The $100,000 qualified charitable distribution is more than enough to fulfill your 2011 required minimum distributions for the IRAs, but you owe no federal income tax. Here are the additional benefits:
Your required minimum distributions for future years have been substantially reduced. Reason: Your IRA balances have been reduced by $100,000. This equates to an immediate 100 percent write-off for the $100,000 gift to charity.
You still have the entire $35,000 of nontaxable money in your IRAs, which you or your heirs can withdraw tax-free later on.
You’ve lowered your taxable estate by $100,000.
Using Roth IRAs May Be Inadvisable
The idea of taking qualified charitable distributions out of Roth IRAs is not nearly as attractive as taking them from traditional IRAs. Reason: You and your heirs can take federal-income-tax-free Roth IRA withdrawals after the account has been open for at least five years. Also, your Roth IRA is not subject to the required minimum distribution rules until after you die. Finally, you’re allowed to withdraw the cumulative amount of your Roth IRA contributions at any time free of any federal income tax or penalty. For all these reasons, it is generally best to leave money in your Roth IRA for as long as possible rather than take money out with qualified charitable distributions. (The only obvious advantage to taking one from a Roth IRA is that it will reduce your taxable estate.)
Mind These Caveats
Federal-income-tax-free treatment of qualified charitable distributions only applies when the entire amount that is distributed from your IRA would otherwise be fully deductible under the normal rules for itemized charitable donations (ignoring the 50 percent-of-AGI limitation). Therefore, if you receive any benefit from a charity that would reduce your deduction under the normal charitable donation rules, you will wind up with a taxable IRA distribution instead of the tax-free distribution you were expecting.

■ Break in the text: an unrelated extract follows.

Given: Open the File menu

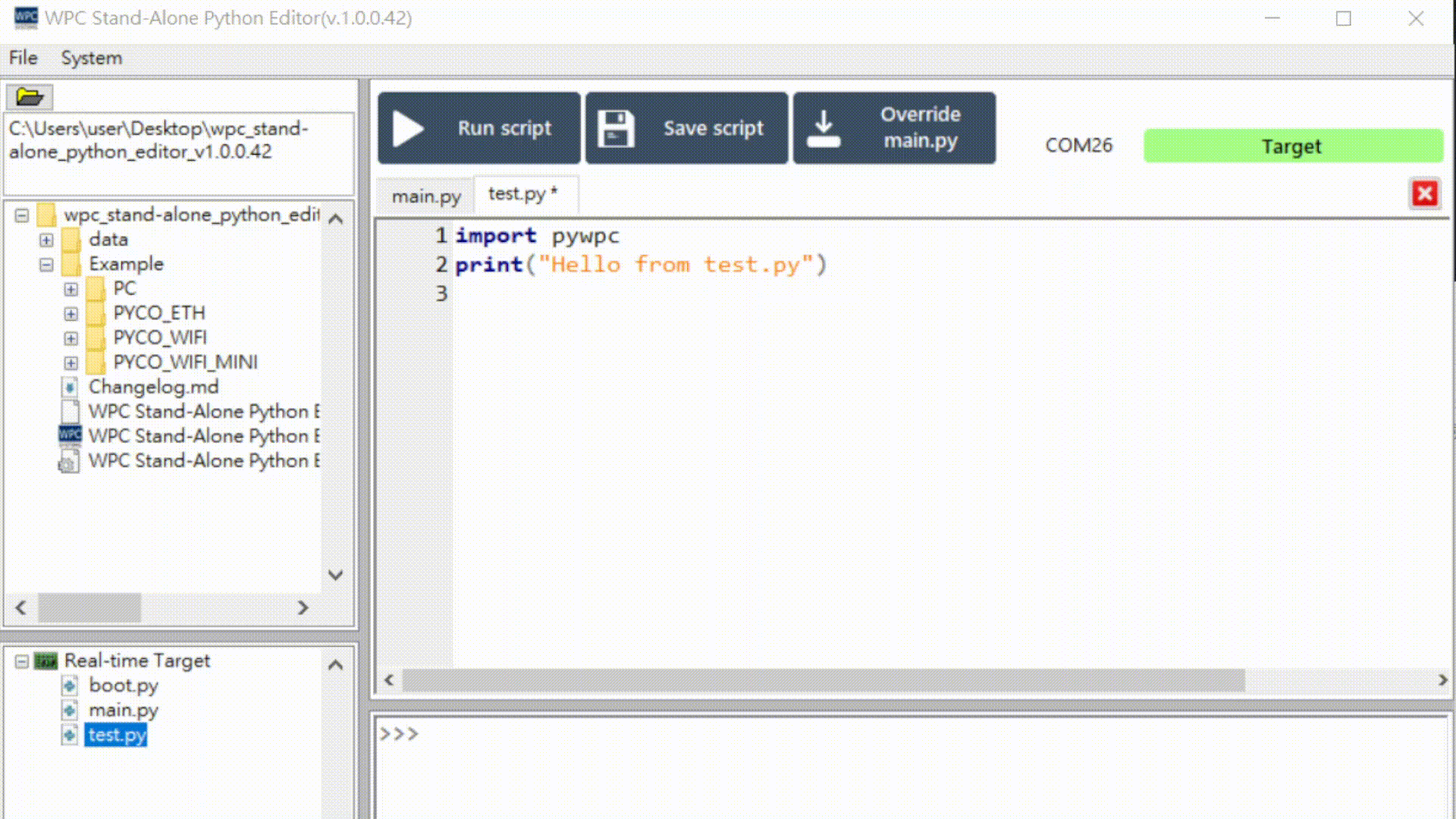Looking at the screenshot, I should 23,58.
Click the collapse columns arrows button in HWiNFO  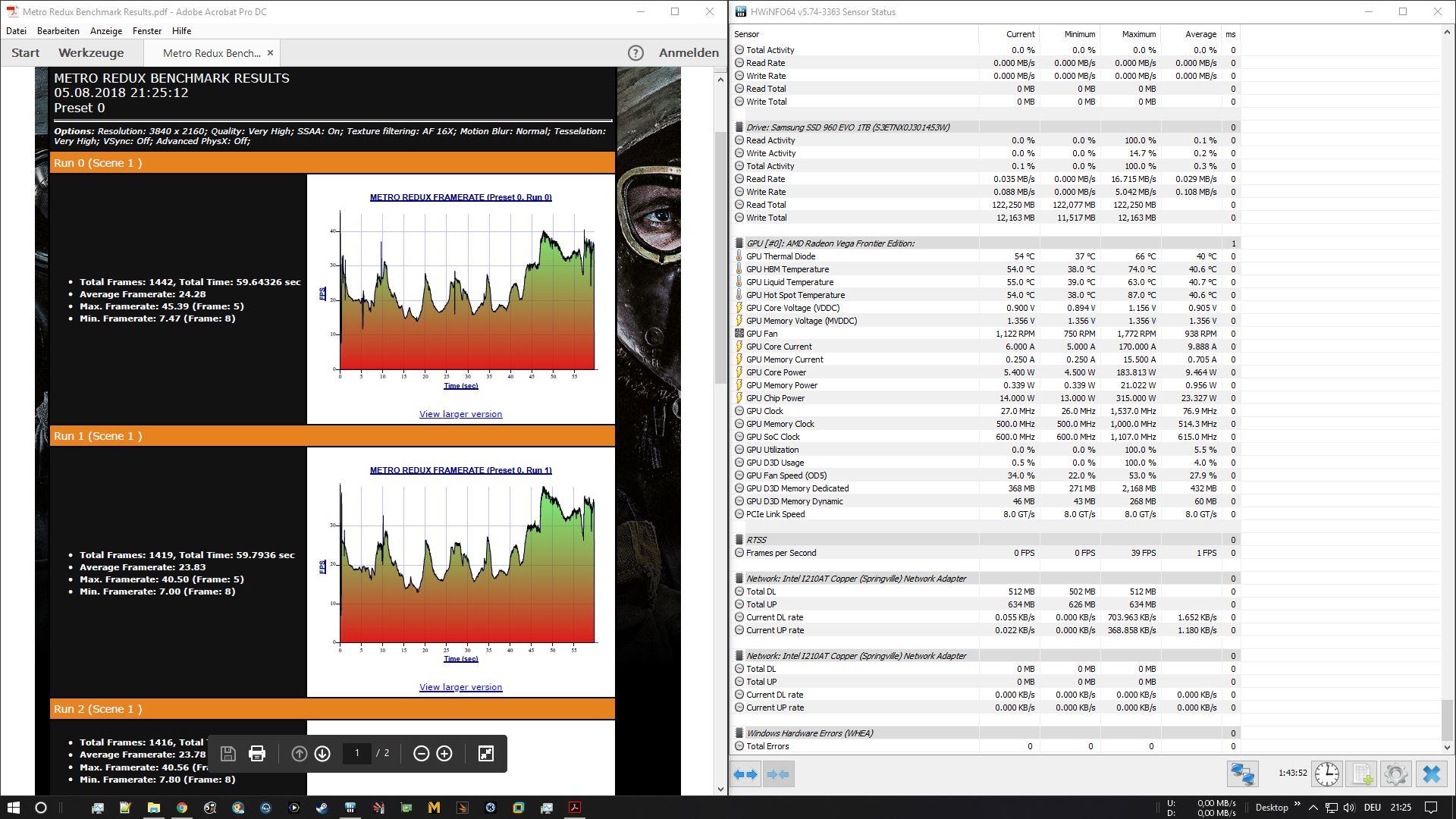tap(778, 774)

Finally, you cannot take advantage of the qualified charitable distribution privilege for payouts from a SEP account, a SIMPLE IRA, or any other tax-favored retirement account.
Conclusion: The charitable distribution strategy can be a tax-smart move for well-off senior taxpayers. However, check with your tax adviser before going forward. You want to make sure all the applicable tax rules are carefully followed.